The shutter mechanism was not without its problems, however. On old or roughly treated disks, the shutter could bend away from the disk. This made it vulnerable to being ripped off completely (which does not damage the disk itself but does leave it much more vulnerable to dust), or worse, catching inside a drive and possibly either getting stuck inside or damaging the drive.
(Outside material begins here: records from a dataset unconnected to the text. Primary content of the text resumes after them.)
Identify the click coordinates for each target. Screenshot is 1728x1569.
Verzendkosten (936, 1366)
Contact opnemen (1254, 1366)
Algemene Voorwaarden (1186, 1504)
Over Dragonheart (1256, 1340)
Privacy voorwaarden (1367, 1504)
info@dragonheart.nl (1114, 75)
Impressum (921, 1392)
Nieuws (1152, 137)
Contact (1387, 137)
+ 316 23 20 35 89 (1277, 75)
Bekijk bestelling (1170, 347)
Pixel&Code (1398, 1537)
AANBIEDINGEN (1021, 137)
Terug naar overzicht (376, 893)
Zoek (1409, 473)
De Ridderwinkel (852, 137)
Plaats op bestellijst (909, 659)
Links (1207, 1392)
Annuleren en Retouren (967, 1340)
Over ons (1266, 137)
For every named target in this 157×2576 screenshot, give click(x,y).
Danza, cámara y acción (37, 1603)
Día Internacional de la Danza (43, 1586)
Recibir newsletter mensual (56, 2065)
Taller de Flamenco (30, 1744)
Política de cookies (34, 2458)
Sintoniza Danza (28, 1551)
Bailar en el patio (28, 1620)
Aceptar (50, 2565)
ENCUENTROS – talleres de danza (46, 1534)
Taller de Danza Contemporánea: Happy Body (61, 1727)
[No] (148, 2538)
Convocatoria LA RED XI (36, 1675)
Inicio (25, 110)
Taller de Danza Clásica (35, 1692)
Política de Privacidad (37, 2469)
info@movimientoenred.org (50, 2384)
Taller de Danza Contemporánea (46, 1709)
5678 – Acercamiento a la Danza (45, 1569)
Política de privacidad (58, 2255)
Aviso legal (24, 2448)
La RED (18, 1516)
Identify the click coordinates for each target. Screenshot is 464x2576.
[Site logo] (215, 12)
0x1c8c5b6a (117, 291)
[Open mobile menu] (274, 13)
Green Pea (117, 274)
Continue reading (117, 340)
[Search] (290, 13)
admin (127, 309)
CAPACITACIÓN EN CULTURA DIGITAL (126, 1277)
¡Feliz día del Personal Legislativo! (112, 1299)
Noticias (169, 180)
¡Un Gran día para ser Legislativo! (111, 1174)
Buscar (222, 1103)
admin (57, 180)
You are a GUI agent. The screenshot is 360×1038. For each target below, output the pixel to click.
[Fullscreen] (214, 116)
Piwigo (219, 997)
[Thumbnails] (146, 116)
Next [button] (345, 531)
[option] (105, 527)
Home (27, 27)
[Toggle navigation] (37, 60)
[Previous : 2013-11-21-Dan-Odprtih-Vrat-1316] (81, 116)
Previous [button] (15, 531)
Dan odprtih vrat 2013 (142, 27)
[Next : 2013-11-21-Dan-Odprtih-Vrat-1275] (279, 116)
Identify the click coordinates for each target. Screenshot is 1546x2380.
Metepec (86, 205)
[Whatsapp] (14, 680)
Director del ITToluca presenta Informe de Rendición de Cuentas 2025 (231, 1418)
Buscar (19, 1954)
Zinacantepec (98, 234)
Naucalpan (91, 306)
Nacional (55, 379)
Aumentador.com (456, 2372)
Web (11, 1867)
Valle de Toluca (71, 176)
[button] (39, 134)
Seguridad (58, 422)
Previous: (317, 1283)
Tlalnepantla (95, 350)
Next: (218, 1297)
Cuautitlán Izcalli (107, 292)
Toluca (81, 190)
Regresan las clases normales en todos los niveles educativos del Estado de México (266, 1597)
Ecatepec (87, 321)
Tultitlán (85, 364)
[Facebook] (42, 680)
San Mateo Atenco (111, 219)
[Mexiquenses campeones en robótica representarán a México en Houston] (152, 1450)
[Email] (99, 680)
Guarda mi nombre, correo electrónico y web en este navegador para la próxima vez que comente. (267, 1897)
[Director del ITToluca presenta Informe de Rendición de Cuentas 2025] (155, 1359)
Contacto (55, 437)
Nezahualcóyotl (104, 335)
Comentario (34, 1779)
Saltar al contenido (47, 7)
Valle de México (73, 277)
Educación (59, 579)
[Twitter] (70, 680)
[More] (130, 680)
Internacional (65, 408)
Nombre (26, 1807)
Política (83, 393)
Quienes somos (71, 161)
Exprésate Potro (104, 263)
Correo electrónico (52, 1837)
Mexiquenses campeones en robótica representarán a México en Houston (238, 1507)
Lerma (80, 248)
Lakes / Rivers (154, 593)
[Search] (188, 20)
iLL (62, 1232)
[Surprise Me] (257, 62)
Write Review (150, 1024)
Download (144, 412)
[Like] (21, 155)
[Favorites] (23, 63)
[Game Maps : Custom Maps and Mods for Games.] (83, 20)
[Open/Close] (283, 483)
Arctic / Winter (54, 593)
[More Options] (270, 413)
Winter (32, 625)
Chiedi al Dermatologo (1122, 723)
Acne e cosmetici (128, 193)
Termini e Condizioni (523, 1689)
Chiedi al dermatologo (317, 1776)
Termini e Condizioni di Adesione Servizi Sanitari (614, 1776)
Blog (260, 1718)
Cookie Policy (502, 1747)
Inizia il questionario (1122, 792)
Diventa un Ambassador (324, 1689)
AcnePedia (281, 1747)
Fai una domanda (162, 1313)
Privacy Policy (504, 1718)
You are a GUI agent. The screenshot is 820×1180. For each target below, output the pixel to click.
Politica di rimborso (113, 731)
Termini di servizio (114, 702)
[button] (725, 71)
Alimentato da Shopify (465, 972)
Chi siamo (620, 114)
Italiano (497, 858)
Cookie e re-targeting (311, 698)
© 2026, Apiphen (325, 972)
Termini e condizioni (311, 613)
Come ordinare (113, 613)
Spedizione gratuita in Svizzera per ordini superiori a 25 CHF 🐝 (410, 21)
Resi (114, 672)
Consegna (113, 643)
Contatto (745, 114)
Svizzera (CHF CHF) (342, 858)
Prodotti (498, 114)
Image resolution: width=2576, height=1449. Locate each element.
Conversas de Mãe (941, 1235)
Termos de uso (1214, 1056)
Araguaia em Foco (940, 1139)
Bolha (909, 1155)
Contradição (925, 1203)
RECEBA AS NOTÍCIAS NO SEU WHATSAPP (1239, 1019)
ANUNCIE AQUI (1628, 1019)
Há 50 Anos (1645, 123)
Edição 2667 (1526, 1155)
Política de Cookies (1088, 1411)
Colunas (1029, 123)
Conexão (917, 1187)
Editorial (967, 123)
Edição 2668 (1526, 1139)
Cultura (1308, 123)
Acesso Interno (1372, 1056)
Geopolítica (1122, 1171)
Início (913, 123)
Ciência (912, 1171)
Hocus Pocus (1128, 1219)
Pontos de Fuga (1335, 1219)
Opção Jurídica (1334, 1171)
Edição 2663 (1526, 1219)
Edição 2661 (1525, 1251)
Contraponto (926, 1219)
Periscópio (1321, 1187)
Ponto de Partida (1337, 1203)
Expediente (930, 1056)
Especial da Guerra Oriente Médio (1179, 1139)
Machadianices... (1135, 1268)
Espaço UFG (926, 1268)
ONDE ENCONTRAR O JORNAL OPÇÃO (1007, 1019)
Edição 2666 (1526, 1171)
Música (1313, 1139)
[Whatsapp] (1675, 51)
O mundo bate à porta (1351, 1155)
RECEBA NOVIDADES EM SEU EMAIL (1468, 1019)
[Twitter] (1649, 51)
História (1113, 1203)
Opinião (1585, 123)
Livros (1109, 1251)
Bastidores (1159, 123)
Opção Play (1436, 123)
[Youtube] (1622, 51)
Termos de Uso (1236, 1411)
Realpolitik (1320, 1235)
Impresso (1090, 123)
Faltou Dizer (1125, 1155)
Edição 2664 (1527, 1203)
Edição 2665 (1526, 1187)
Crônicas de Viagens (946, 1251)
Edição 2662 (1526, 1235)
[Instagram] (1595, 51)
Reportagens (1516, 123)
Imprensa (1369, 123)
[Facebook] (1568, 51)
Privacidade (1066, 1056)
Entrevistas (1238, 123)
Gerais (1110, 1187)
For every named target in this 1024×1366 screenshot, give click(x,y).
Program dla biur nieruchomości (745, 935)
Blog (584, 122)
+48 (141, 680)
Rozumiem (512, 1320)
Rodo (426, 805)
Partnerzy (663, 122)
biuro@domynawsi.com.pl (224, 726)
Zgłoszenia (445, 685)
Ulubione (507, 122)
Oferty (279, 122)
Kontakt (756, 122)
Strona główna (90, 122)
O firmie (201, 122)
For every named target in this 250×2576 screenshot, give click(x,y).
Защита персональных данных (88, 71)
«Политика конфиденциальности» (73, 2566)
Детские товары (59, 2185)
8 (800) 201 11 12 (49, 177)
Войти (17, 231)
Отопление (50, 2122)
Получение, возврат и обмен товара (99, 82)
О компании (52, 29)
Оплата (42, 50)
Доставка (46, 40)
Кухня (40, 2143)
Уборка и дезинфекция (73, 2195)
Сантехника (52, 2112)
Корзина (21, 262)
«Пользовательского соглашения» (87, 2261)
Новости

Like the 5¼-inch, the 3½-inch disk underwent an evolution of its own. When Apple introduced the Macintosh in 1984, it used single-sided 3½-inch disk drives with an advertised capacity of 400 kB. The encoding technique used by these drives was known as GCR, or Group Code Recording (similar recording methods were used by Commodore on its 5¼-inch drives and Sirius Computer in its Victor 9000 non-PC-compatible MS-DOS machine). Somewhat later, PC-compatible machines began using single-sided 3½-inch disks with an advertised capacity of 360 kB (the same as a double-sided 5¼-inch disk), and a different, incompatible recording format called MFM (Modified Frequency Modulation). GCR and MFM drives (and their formatted disks) were incompatible, although the physical disks were the same. In 1986, Apple introduced double-sided, 800 kB disks, still using GCR, and soon after, IBM began using 720 kB double-sided double-density MFM disks in PCs like the IBM PC Convertible. IBM PC compatibles adopted it too, whilst the Amiga used MFM encoding on the same disks to give a capacity of 1MB (800Kb available once formatted).
An MFM-based, "high-density" format, displayed as "HD" on the disks themselves and typically advertised as "1.44 MB" was introduced in 1987; the most common formatted capacity was 1,474,560 bytes. These HD disks had an extra hole in the case on the opposite side of the write-protect notch. IBM used this format on their PS/2 series introduced in 1987. Apple started using "HD" in 1988, on the Macintosh IIx, and the HD floppy drive soon became universal on virtually all Macintosh and PC hardware. Apple's FDHD (Floppy Disk High Density) drive was capable of reading and writing both GCR and MFM formatted disks, and thus made it relatively easy to exchange files with PC users. Apple later marketed this drive as the SuperDrive. Interestingly, Apple began using the SuperDrive brand name again in 2001 to denote their all-formats CD/DVD reader/writer.
Another advance in the oxide coatings allowed for a new "extended-density" ("ED") format at 2880 kB introduced on the NeXTcube and NeXTstation in 1991, and on IBM PS/2 model 57 also in 1991, but by the time it was available, it was already too small in capacity to be a useful advance over the HD format and never became widely used. The 3½-inch drives sold more than a decade later still use the same 1.44 MB HD format that was standardized in 1989, in ISO 9529-1,2.